The action also directs staff to begin working on recommendations on amendments to the city’s comprehensive plan and municipal code — both of which will have to be changed in order for an annexation to be legal.

Battelle and the Pacific Northwest National Laboratory include research on chemicals’ effects on the environment, how mollusks can be used to detect bioterrorism and how algae can generate hydrogen fuel.

The labs have run the Marine Research Operations campus northeast of Sequim since the mid-1970s, raising annual contracts to $15 million last year.

Battelle’s buildings, which occupy 7.5 acres of the 140-acre campus, need Sequim’s sewer and water service.

For the past year, Sequim and Clallam County planners have been working to find a way to extend those utilities to the labs without violating the state Growth Management Act.

The council vote was a placeholder for future potential action and discussion, Mayor Laura Dubois said in the motion.

Clallam County is taking the lead in asking for the change in the urban growth area and has given temporary zoning for Battelle, but at Monday’s meeting was seeking an opinion from the Sequim City Council on whether the city was interested in pursuing the annexation.

“If the city were to say they couldn’t or weren’t interested in servicing the area, then we would have to look at the zoning requirements,” said county Planning Director Steve Gray.

Before the city could annex and then rezone the area, it would have to come up with requirements for a new zoning area designated for research development.

Sequim Planning Director Dennis Lefevre told the council that it should be “relatively easy.”

“There are several places we could look for language such as Redmond’s zoning for Microsoft’s research facilities, or there are various governmental research areas in the state, and we could just remove the governmental requirement,” he said.

“It would take some time, but it shouldn’t be very difficult to come up with something.”
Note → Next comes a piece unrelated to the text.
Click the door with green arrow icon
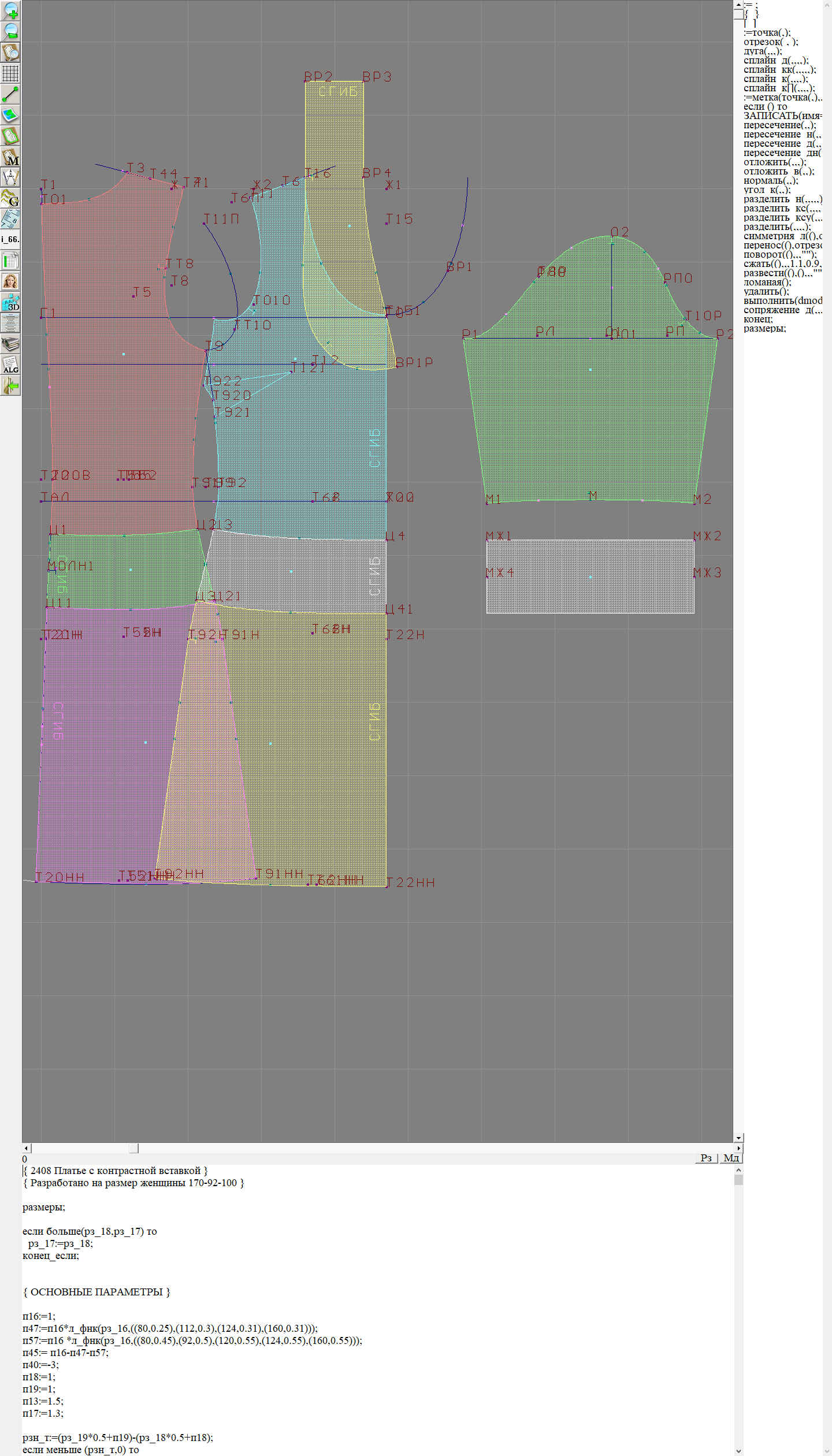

Initiating the request for the change would be a joint effort among the city, county and Battelle, and the process will probably start sometime in the summer and finish in the fall, Gray said.

The new boundary lines would create a few “islands” of property that would constitute a different zone or wouldn’t be included in a possible annexation.

Lefevre said those areas could be considered in a “phase 2” section of the plan, but because existing developments in those areas — even if the land is empty — could complicate the zoning and request from the state to change the urban growth area, they were left off for now.

“We have looked into it, because some of the areas create an illogical boundary, but some of the areas are fairly developed and shouldn’t change our growth potential,” he said.

“But other areas need to be looked into.”